◆ Saved entries
"""

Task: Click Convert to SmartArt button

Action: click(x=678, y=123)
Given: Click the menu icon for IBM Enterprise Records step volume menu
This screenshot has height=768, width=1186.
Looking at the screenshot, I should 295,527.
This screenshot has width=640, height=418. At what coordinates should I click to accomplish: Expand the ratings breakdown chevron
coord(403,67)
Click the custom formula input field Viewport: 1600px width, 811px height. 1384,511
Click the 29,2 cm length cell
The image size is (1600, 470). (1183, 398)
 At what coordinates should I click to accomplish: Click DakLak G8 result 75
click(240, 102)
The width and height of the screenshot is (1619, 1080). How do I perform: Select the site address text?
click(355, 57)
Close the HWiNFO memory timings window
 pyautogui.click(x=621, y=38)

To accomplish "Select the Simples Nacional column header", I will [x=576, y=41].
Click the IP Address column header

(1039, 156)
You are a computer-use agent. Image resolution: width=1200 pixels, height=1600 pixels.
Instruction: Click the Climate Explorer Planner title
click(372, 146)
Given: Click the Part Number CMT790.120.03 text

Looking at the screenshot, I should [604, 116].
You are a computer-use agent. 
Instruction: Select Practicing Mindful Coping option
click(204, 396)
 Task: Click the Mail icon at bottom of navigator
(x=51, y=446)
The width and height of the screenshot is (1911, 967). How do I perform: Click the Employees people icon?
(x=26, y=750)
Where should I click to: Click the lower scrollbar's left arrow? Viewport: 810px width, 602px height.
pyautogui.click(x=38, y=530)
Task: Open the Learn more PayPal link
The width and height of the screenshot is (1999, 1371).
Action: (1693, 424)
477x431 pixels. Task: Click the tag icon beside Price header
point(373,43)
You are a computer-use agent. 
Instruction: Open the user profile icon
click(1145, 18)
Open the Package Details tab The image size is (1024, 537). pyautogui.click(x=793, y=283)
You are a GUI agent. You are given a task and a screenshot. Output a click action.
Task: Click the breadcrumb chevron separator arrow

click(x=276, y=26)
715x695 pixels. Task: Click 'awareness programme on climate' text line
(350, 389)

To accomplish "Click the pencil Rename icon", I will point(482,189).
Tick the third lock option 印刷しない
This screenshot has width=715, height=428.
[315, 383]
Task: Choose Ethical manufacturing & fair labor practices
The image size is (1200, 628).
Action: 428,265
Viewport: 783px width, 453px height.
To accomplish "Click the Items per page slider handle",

"""

◆ Activity
Starting at the line that contains "Instruction: Select Practicing", return every line through the last one above, exactly as written.

◆ Reply to the task
Instruction: Select Practicing Mindful Coping option
click(204, 396)
 Task: Click the Mail icon at bottom of navigator
(x=51, y=446)
The width and height of the screenshot is (1911, 967). How do I perform: Click the Employees people icon?
(x=26, y=750)
Where should I click to: Click the lower scrollbar's left arrow? Viewport: 810px width, 602px height.
pyautogui.click(x=38, y=530)
Task: Open the Learn more PayPal link
The width and height of the screenshot is (1999, 1371).
Action: (1693, 424)
477x431 pixels. Task: Click the tag icon beside Price header
point(373,43)
You are a computer-use agent. 
Instruction: Open the user profile icon
click(1145, 18)
Open the Package Details tab The image size is (1024, 537). pyautogui.click(x=793, y=283)
You are a GUI agent. You are given a task and a screenshot. Output a click action.
Task: Click the breadcrumb chevron separator arrow

click(x=276, y=26)
715x695 pixels. Task: Click 'awareness programme on climate' text line
(350, 389)

To accomplish "Click the pencil Rename icon", I will point(482,189).
Tick the third lock option 印刷しない
This screenshot has width=715, height=428.
[315, 383]
Task: Choose Ethical manufacturing & fair labor practices
The image size is (1200, 628).
Action: 428,265
Viewport: 783px width, 453px height.
To accomplish "Click the Items per page slider handle",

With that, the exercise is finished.